Our departure was announced with the slams of the carriage doors closing, and with a tug from the leading Class 43 locomotive. The train’s acceleration was not as fast as the more modern EMUs and DMUs, but they did pick up faster than conventional locomotives like the IE Class 201 in Ireland hauling the Enterprise and Cork services.
It was also a quieter ride, courtesy of the engines being located at the front and back rather than under each carriages. All these combined to create the impression that we were zipping over the tracks rather than roaring over them.
We were soon speeding out of Leeds along the unfamiliar countryside, all while I occupied myself with some reading material I brought along. I did notice that the East Coast Main Line had less curves than its western counterpart. This allowed for a higher average speed than the West Coast Main Line, and translated into shorter travel times: Leeds is further North than Manchester is, but yet travelling to London from Leeds by train consumes less time than travelling from Manchester by train.
Cabin & Onboard Amenities
My first impression upon boarding were the higher ceilings and slightly greater width compared to the Pendolinos. It felt a lot less claustrophobic and a lot more inviting – It genuinely felt like you were boarding a train rather than some generic mode of commuting.
The windows were also huge, which really underscored how tiny the Pendolinos’ windows are.
The VTEC Intercity 125 Standard Class seats
All of VTEC’s Intercity 125s have been refurbished. The standard class seats are arranged in an open carriage with a 2-2 seat layout. The seats are decked out in a bright red colour covering.
All seats featured a pair of power sockets, something that wasn’t part of the original interior when the trains were first launched back in the 80s. Seat reservations are where it got a little bit low tech, as they were denoted by a slip of paper inserted into a groove on the top of every seat.
Compared to the seats on the Pendolinos, these seats had a lot more padding, and were generally comfortable to sit in. Unfortunately mine had a weird creak every time I moved in the seat, which proved to be mildly annoying.
Onboard Amenities – the WiFi
Wifi is available on VTEC, and Free if you booked First Class, or if you booked your Standard Class ticket directly through VTEC’s own website. Else, you get 15 minutes free before having to pay. This is a different setup than Virgin Trains’ West Coast services, where if you’re not in First, you’ll have to pay for your Wifi regardless!
Arrival at London King’s Cross
We gradually slowed our speed as we approached London and zipped by the outlying suburban stations, before pulling into King’s Cross just over 2 hours and 15 minutes after departure.
An idling train on the platform makes for a great photo opportunity, one which I made use of liberally.
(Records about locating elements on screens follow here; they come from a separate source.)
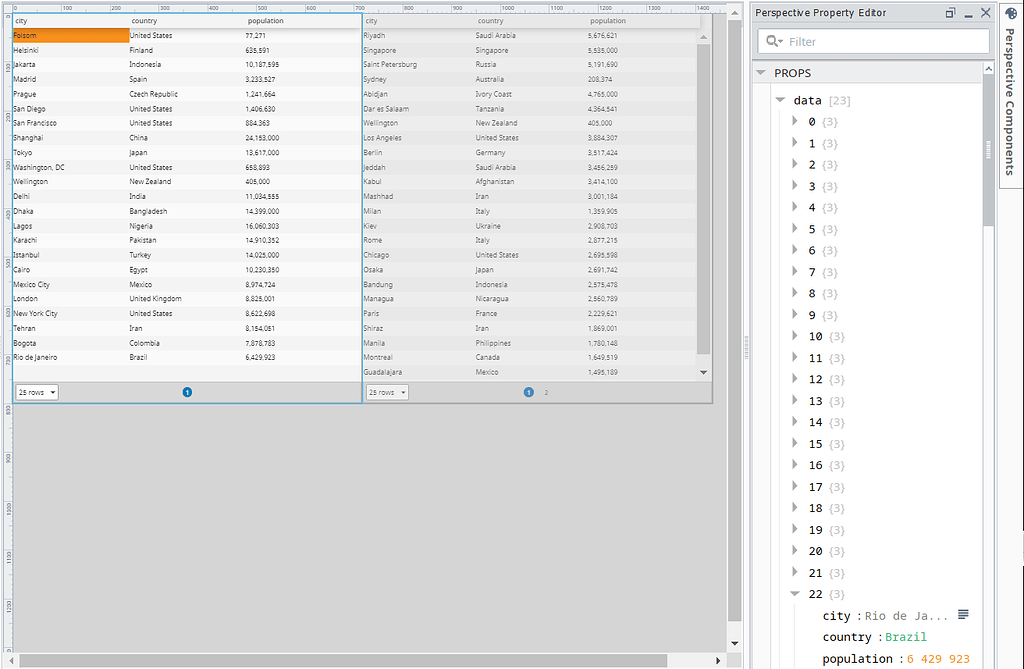Viewport: 1024px width, 669px height.
Task: Collapse data element 22
Action: point(795,593)
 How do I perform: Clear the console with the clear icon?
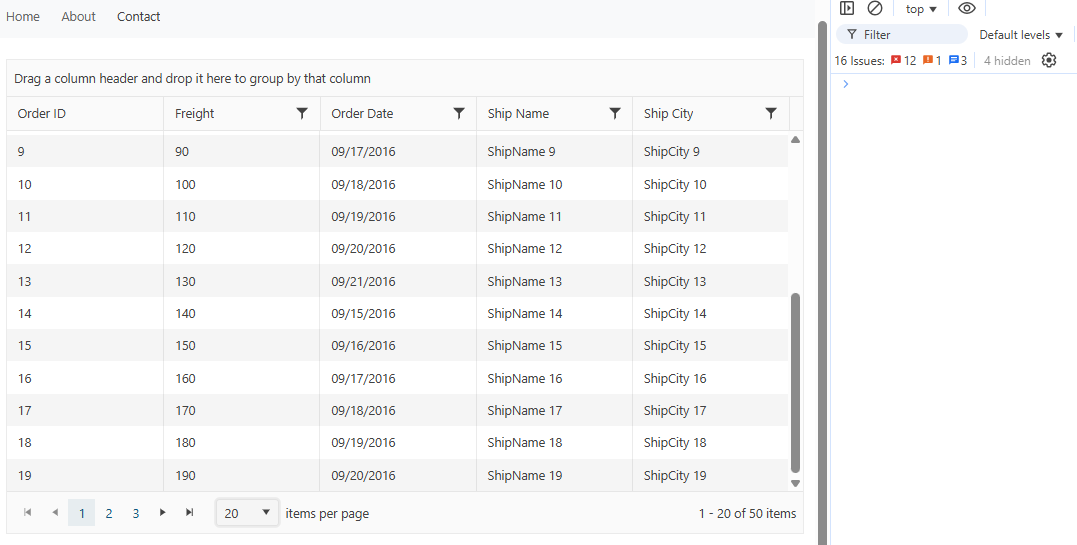coord(875,9)
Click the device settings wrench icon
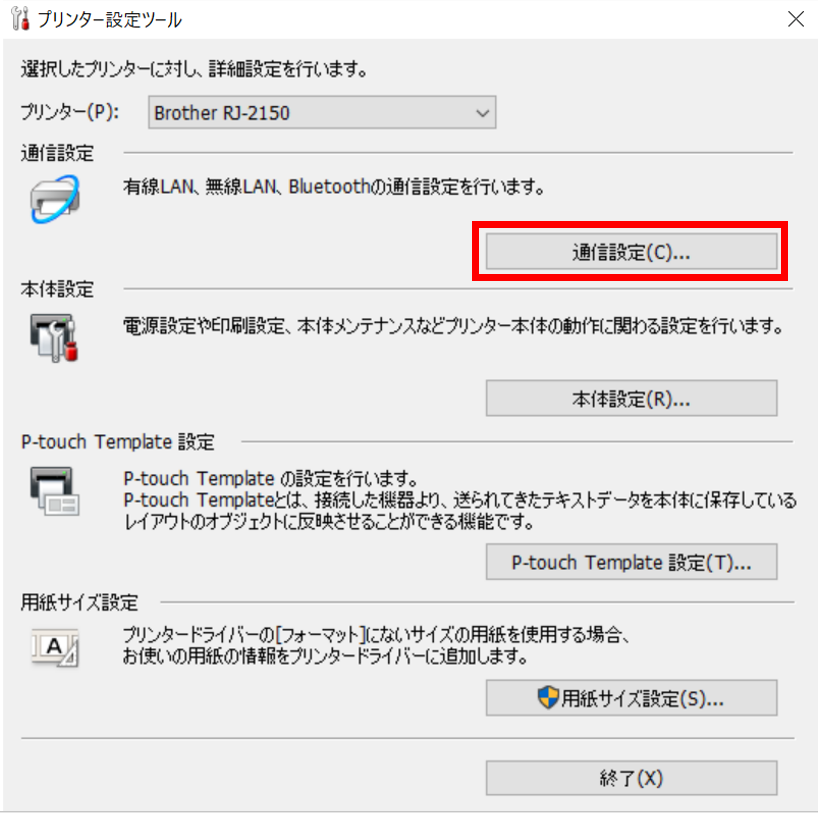Screen dimensions: 818x813 [x=54, y=338]
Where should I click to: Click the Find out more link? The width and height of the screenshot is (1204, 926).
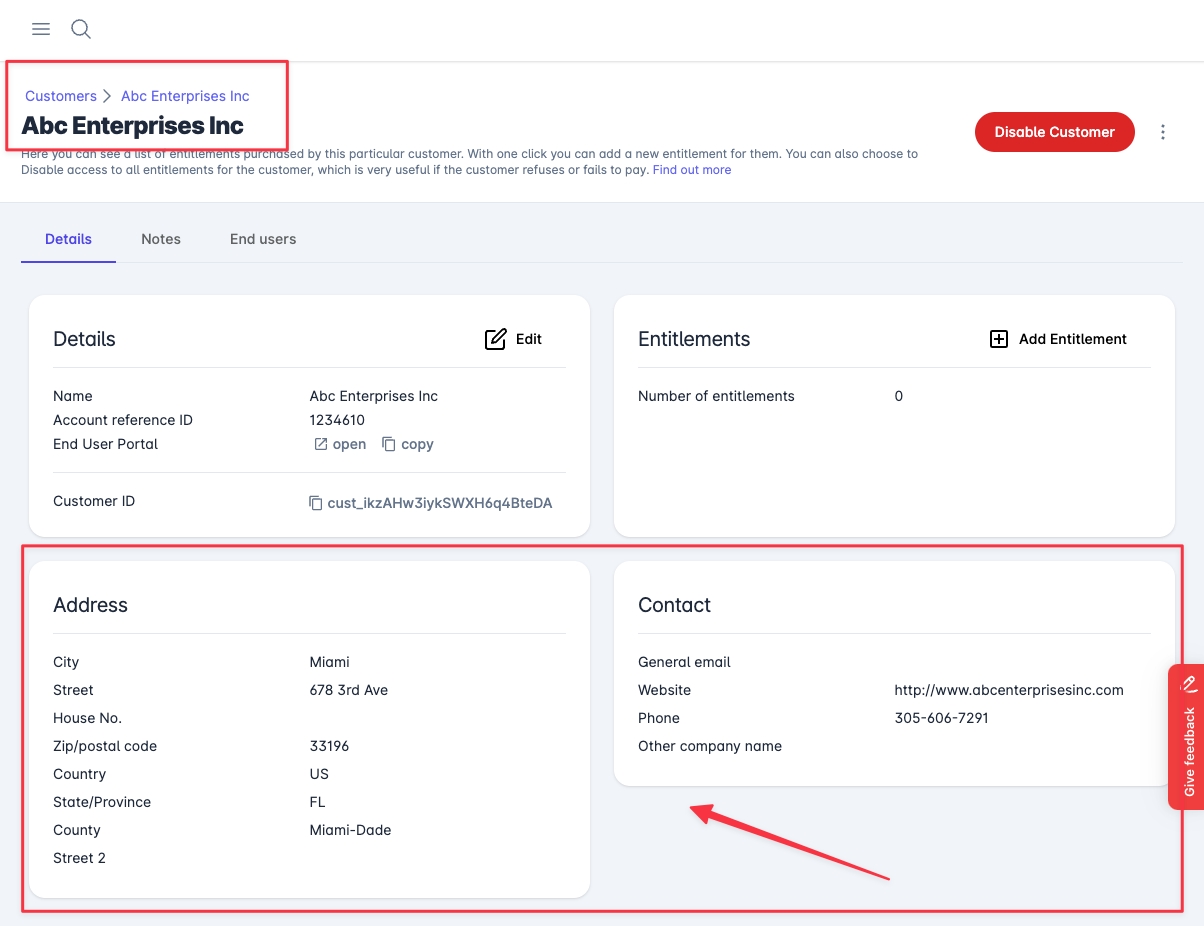[x=692, y=170]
After all, this was an Intercity 125.
I went through the gates after a photo-taking spree, before emerging onto the paved plaza just outside the station, and then headed down into the bowels of the Underground for my onward travel.
I went through quite a bit of trouble coordinating this tiny trip of mine, precisely because I wanted to experience a ride on what is widely regarded as a British icon. I also wanted to see how they fared after 40+ years of service. At that time, the 125s were still going strong with engine and cabin refurbishments having been done by most of the operators.
I’m a fan of VTEC’s refurbishment of their Intercity 125, though if you’re looking to reenact the 1980s you should know that the modern interior is nothing near the original 70s-80s era interior.
It was quite a geeky treat riding the 125, but given the inconvenience i went through just to arrange such an itinerary, its doubtful i would do it again on VTEC.
2023 Update: Virgin Trains East Coast was later replaced by the London North Eastern Railway (LNER) in May 2018.